Each of these parameters can be derived from v(t) and/or i(t). In the apparatus shown in U.S. Pat. No. 5,243,536, these two signals are converted to digital sample streams, which are then manipulated by digital circuits to find the desired electrical parameters, such as instantaneous power, average power, or total energy (usually measured in watt-hours or kilowatt-hours) consumed by the load.
The accurate measurement of these parameters finds many applications, one of which is in the field of utility service metering, where the load under measurement might be a residence, business, or factory. In the design of power meters, accuracy and cost are important. If errors in the readings of the v(t) and i(t) signals result in too high a reading, customers will object, and if the errors result in too low a reading, the utility will lose revenue. A utility meter must also be inexpensive, because the utility must provide at least one meter to each of their customers.
The voltage signal v(t) is sometimes measured using an operational amplifier (op-amp), possibly with the addition of a resistive divider network spanning two points of the load, while the current signal i(t) is sometimes measured by placing a small resistor in line with a conductor carrying the current. The voltage developed across the small resistor would then provide a voltage proportional to the current in the load. After multiplying by a suitable factor, i(t) is derived from this voltage.
Several problems arise with using a resistor to measure the current. In large loads, the power loss through the resistor is significant. Also, the resistor's temperature coefficient will cause its resistance to vary over temperature, thus causing variations in the measured i(t) signal for a steady current. These problems can be avoided through the use of a differentiating current sensor, which provides a differentiated current signal, d[i(t)]/dt, instead of i(t).

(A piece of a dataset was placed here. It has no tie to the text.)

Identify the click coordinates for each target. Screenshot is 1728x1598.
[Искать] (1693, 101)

A differentiating current sensor might be provided by an inductive coil magnetically coupled to a conductor carrying the current to be measured. Since the voltage induced in an inductor is L.times.(di/dt), the inductor provides the differentiated current signal as a voltage, which is integrated to find i(t). Differentiating current sensors introduce a new set of problems however, in that the di/dt signal must be integrated. Even if the manipulation of v(t) and i(t) is performed digitally, the integration of i(t) is typically done with analog circuits because the stability of an analog integrator has been more easy to achieve than the stability of a digital integrator. However, an analog integrator requires analog components: at least one resistor and one capacitor per current channel, and these analog components have values which are temperature dependent and which drift over time. Using stable analog components is costly, and even then it does not remove all the temperature and time dependence.

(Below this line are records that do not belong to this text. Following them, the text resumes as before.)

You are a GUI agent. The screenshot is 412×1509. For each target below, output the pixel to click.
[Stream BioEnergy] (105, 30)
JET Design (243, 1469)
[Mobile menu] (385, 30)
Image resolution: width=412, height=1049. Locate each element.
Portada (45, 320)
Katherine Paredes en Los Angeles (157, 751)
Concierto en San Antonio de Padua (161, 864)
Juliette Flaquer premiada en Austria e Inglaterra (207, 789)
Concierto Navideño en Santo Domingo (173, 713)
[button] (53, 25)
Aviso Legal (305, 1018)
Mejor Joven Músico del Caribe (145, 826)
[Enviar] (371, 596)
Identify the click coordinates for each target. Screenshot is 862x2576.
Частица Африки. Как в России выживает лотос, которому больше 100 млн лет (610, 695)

A digital integrator creates several difficulties, however. One problem is the introduction of a phase shift of slightly less than -90.degree. which does not totally compensate for the phase shift of exactly 90.degree. caused by the differentiation done by the current sensor. This synchronization of the current and voltage signals is important, so that v(t) and i(t) values for a given t are easily multiplied when calculating power values. An analog integrator does not have this problem, since the phase shift of an analog integrator can be made to be exactly -90.degree.. Of course, the difference between the phase shift of an analog integrator and a digital integrator is reduced as the sampling rate of the integrator increases, but it is never zero for finite sampling rates.
Therefore, what is needed is a current measuring device which can measure the current and output i(t) without a phase shift relative to v(t), and still do it inexpensively and with a minimum of temperature dependence.